The people of Spiti are very simple and pleasant, they are warm and extremely friendly. The one thing that I can proudly say is that they have managed to maintain their culture and heritage in its original form. They have not been influenced by the outside world much, especially western culture, as what has happened in many parts of our country. Their music and dances still has the feel of mountains and the streams ringing in . The livelihood of the people mainly consists of farming, herding, joining the army or doing other small jobs. The women take care of the house and also help in the farming. Some of them even open up small schools in the villages to educate the children.
We reached the Morang village in the afternoon and after finding a nice green spot, 200 m from the nunnery, set up tents. The toilets were dug. Evening time was fun time as we had put up a volleyball net and played volleyball, some would play cards and the others would just sit and gossip. It was fun talking to the nuns, getting to know more about their lives and daily routines. It was bliss watching them so happy and satisfied with their lives.
There were around 50-75 nuns living over there. There daily routine comprised of getting up, praying, preparing and having breakfast, then some would work and some would study. Many were even taking exams in English and Philosophy. As the day would pass, they would finish there work have tea, sit around , relax and talk to each other. They would have prayer ceremonies in the evening also.This was the village where we had to build the solar bathing facility. Not knowing what was in store for us we got prepared for the work which was going to start tomorrow.

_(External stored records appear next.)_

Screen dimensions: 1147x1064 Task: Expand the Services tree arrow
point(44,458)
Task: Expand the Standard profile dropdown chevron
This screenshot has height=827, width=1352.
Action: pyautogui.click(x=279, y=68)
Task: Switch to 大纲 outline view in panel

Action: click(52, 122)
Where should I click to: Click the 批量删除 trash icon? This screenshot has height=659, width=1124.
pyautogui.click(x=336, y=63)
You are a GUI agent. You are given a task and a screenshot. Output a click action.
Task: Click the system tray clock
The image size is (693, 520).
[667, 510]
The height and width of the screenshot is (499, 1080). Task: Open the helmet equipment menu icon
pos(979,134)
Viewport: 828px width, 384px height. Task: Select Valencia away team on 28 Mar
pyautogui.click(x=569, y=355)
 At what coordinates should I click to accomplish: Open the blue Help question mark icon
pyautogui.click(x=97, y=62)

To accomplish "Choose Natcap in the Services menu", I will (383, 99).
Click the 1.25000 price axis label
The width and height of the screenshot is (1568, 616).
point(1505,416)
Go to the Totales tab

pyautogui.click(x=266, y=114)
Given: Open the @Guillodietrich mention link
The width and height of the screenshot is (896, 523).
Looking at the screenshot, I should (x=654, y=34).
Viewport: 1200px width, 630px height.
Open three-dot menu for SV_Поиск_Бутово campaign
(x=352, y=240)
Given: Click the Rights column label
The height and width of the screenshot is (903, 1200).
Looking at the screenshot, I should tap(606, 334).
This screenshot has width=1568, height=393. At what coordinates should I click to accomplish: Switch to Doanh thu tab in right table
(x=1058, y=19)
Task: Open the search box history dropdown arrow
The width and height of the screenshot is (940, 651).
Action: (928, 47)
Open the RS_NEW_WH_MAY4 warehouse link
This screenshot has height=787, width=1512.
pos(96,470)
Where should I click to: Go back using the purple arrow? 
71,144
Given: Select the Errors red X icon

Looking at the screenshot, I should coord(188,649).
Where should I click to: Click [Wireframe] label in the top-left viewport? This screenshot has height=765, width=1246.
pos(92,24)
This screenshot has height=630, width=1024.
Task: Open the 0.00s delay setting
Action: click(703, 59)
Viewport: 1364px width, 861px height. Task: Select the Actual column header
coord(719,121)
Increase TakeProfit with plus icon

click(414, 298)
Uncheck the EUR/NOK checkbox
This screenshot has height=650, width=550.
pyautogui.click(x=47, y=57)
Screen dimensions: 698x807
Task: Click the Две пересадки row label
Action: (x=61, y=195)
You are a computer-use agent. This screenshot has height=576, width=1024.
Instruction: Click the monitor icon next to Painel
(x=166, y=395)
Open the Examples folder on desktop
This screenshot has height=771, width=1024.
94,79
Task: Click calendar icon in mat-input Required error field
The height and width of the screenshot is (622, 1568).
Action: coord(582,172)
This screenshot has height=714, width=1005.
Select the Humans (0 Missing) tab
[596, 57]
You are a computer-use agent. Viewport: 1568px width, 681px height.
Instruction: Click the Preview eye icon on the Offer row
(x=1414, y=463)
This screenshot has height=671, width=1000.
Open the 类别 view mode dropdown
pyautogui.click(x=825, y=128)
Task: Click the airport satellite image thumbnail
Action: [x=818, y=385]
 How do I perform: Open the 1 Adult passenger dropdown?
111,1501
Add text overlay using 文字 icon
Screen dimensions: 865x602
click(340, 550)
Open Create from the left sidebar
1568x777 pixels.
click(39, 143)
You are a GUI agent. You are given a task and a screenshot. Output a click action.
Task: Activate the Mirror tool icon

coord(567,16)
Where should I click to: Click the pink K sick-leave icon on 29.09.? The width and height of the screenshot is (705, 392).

Our daily routine for the next 4 days went like this...........we would get up every morning at 6.30 A.M., freshen up and go to the nunnery for breakfast, one of us was appointed the leader and the cook each day. The leader had the responsibility of waking us up and making sure that everything happened well and on time for that particular day, the cook would help Angrup bhaiya in the kitchen.
After having a good breakfast of paranthas, toast and eggs we would head for work. Our work for the initial days consisted of building a strong foundation. The area was dug up and we started laying the foundation. Now the hard part was that we did not get to use cement or bricks for constructing this, instead we used mud and big rocks, all locally available materials. There was a broken down monastery nearby where we used to go in a tractor to get mud and stones. For constructing the foundation, we would make a human chain and pass the heavy rocks, then we would dig and collect mud, water it and mix it well, then when an ample amount of clayey mud was made, some would pass the mud to the ones doing the mason work and hence the layers were made comprising of big rocks, small stones and mud.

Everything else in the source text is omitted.